Archive | November, 2011

How to Draw the South Korean Flag

28 Nov

This is one a series of posts on how to draw world flags. Finding the specifications for these flags, and attempting to reproduce the flag perfectly, according to the specifications, is a great way to teach yourself basic graphics programming.

Previously: Canada

Here’s my sketch of the flag of South Korea.

As usual, I found the specification on Wikipedia. It contains the following helpful construction sheet:

This flag has a width which is 3/2 the height of the flag. It consists of two types of figures, the taegeuk in the center, and the trigrams that surround it.

We start by filling the display area with white.

background(whiteColor);

I’ve drawn the taegeuk as a series of circles. First I position to the center (via translate) and rotate so that the figure will be aligned with the diagonal of the flag. We push the transformation matrix so we can restore it later.

float rotAngle = atan2(height/2, width/2);
pushMatrix();
translate(width/2, height/2);
rotate(rotAngle);

Then we draw the taegeuk in four steps:

// Step A
fill(redColor);
arc(0,0,circWidth, circWidth, 0, TWO_PI);

// Step B
fill(blueColor);
arc(0,0,circWidth, circWidth, 0, PI);

// Step C
ellipse(circWidth/4,0, circWidth/2, circWidth/2);

// Step D
fill(redColor);
ellipse(-circWidth/4,0, circWidth/2, circWidth/2);
popMatrix();

Finally we are ready to draw the trigrams. I used an old hacker trick and represent the trigrams patterns as 4 integers.
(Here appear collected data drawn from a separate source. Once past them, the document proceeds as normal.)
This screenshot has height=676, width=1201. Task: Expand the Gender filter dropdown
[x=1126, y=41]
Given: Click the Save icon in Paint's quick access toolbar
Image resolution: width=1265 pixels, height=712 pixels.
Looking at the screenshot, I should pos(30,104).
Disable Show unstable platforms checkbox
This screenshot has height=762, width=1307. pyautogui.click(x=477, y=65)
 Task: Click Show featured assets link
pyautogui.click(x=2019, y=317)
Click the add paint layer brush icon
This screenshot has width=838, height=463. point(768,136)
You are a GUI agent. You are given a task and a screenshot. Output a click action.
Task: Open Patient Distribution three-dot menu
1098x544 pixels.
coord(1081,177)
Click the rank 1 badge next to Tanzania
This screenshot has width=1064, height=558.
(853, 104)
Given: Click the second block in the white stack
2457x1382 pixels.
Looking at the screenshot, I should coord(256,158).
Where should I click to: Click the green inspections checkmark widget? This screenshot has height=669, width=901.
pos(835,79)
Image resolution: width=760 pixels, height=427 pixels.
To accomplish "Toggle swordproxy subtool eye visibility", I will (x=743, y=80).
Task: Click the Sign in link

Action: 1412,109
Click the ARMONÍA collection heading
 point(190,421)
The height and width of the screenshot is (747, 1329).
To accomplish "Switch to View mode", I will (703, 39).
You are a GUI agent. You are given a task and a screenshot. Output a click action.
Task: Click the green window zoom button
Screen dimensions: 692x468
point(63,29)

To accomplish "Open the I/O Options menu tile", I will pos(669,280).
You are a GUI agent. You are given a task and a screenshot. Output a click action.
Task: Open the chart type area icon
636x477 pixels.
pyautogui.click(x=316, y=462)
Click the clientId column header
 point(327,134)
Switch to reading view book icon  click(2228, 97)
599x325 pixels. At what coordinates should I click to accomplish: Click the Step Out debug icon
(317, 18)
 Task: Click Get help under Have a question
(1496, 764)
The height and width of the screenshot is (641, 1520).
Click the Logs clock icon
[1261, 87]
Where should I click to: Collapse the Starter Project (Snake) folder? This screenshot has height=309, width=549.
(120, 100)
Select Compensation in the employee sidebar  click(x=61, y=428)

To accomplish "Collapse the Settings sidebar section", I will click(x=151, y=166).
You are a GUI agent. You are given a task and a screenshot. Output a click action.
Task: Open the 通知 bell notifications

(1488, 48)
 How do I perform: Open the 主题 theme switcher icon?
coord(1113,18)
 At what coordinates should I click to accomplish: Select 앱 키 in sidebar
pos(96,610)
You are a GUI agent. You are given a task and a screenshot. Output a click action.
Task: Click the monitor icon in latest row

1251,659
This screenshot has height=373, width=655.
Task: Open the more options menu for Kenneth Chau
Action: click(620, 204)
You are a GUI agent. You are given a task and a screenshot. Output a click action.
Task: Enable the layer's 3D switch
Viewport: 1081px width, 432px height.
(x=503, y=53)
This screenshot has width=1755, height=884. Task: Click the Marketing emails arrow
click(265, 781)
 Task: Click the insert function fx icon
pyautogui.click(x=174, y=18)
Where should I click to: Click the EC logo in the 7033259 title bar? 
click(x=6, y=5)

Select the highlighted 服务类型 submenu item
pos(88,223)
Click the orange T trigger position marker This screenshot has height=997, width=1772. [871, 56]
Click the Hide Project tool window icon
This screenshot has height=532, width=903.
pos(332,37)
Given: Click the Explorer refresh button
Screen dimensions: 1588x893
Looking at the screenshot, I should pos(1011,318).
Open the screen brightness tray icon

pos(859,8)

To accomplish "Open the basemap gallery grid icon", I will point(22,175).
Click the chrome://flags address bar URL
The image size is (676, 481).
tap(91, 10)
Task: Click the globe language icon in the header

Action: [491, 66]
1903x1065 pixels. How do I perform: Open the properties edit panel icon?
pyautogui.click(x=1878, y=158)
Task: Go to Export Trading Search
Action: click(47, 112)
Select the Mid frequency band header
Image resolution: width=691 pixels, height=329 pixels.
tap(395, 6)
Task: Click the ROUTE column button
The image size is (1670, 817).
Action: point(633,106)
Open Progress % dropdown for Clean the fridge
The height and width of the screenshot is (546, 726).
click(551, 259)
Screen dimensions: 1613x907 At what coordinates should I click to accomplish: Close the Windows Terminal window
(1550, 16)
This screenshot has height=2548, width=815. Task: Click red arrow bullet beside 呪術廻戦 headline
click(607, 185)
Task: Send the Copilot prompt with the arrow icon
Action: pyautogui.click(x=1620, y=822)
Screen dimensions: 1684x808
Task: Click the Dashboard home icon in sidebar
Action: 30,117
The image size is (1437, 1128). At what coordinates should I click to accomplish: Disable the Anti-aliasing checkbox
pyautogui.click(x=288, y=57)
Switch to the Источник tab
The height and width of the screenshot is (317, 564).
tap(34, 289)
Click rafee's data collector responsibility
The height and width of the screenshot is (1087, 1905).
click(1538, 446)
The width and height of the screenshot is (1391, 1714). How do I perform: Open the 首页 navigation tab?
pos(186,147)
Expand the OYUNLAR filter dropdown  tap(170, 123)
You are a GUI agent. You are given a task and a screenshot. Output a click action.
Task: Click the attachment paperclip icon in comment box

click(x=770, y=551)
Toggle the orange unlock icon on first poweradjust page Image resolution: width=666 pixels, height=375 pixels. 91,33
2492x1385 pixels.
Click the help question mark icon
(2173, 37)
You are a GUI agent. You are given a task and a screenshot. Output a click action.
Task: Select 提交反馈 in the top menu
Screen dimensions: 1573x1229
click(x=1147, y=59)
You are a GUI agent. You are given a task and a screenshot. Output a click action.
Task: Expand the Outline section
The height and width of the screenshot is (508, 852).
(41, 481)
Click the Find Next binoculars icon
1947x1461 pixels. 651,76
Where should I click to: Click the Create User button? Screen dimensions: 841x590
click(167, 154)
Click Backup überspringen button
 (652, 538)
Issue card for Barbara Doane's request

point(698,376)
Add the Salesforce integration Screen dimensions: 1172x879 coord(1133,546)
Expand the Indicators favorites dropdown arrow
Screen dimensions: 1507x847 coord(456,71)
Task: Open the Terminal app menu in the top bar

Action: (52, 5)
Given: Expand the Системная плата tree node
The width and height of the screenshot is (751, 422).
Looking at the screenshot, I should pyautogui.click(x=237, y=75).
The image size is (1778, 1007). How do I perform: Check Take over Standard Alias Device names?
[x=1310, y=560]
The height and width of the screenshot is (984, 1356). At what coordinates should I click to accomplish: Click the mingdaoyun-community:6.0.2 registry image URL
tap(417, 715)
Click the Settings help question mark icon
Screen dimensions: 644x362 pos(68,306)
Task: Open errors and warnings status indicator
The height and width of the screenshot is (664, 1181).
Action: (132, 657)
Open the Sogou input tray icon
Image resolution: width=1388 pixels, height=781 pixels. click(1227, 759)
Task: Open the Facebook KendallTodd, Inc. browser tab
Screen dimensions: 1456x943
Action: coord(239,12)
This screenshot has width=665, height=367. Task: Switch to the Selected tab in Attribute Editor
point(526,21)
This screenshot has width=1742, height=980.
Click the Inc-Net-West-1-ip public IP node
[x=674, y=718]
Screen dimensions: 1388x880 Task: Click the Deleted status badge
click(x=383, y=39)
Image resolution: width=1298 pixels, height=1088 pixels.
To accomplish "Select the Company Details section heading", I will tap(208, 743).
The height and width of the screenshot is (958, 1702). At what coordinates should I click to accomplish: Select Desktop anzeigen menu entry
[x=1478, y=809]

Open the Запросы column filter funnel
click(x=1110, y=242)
// Bit patterns on trigrams
int[] trigrams = {0,5,7,2};

The 1s and 0s in the binary representation of those numbers will be used to determine if the the stripes are solid, or have a notch in the middle. Here’s the code that draws the trigrams:

 noStroke();
  for (int t = 0; t < 4; ++t) {
    pushMatrix();
    translate(width/2, height/2);
    switch (t) {
    case 0:  rotate(rotAngle);      break;
    case 1:  rotate(PI-rotAngle);   break;
    case 2:  rotate(PI+rotAngle);   break;
    case 3:  rotate(-rotAngle);     break;
    }
    for (int b = 0; b < 3; ++b) {
      float x1 = circWidth/2 + triBase + barDist*b;
      float y1= -circWidth/4;
      fill(blackColor);
      rect(x1,y1, barHeight, triWidth);
      if ((trigrams[t] & (1 << b)) == 0)
      {
        // white block
        fill(whiteColor);
        rect(x1-2,-circWidth/48, barHeight+4, circWidth/24);
      }
    }
    popMatrix();
  }

The tricky part is this line, where I'm looking for 0 bits:

    if ((trigrams[t] & (1 << b)) == 0)

trigrams[t] is the integer corresponding to the trigram I'm drawing. b is an integer which represents the stripe I am drawing (0,1, or 2). I shift a 1 by that amount (1 << b) to determine the bit position to test. Then I use the bitwise AND (&) operator to test that bit. If the result is 0, we have a zero in that bit position, and I draw a white notch in the center of the bar.